Vivir cada hora
Las felices esperanzas que depositó sobre el mapa del cine español Montxo Armendáriz con su ópera prima, Tasio -vista la pasada semana en este mismo ciclo Querejeta-, se vieron confirmadas un par de años después con su segundo largometraje, 27 horas, cambio radical de tercio -del medio rural al urbano- y una crónica austera, depurada, de unas vidas sin sentido, las de la juventud presa de la drogadicción y, concretamente, la de un chico de 18 años a quien le queda de vida ese día y pico del título. Dimensión temporal que Armendáriz aborda a lo Solo ante el peligro -planos del reloj continuos- y llevando el drama -que hubiera podido dar en la cuerda efectista o sensacionalista- a una desdramatización casi bressoniana y a una voluntad de tono documental.

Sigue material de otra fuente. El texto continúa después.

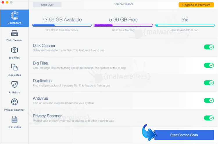Viewport: 218px width, 144px height.
Task: Select the Antivirus row title
Action: [x=40, y=98]
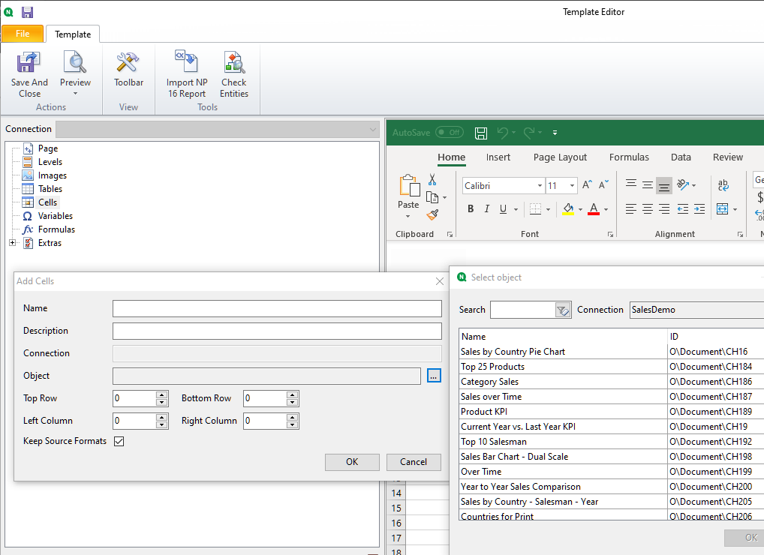
Task: Click OK in the Add Cells dialog
Action: pyautogui.click(x=352, y=462)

Con una fotografia de Javier Aguirresarobe sacando magnífico partido de San Sebastián, 27 horas se revela una reflexión en torno a la fatalidad, nada complaciente, en ningún momento sentimentalizada.La ascensión fulgurante de un modesto lechero a campeón mundial de boxeo por un fortuito puñetazo, es el carburante que alimenta El asombro de Brooklyn, comedia ajada y frágil como el mismo lechero, un vehículo idóneo para las muecas y otras gracias legendarias de Danny Kaye.
27 horas, a las 21
10 por TVE-2; El asombro de Brooklyn, a las 2.00 por TVE-1.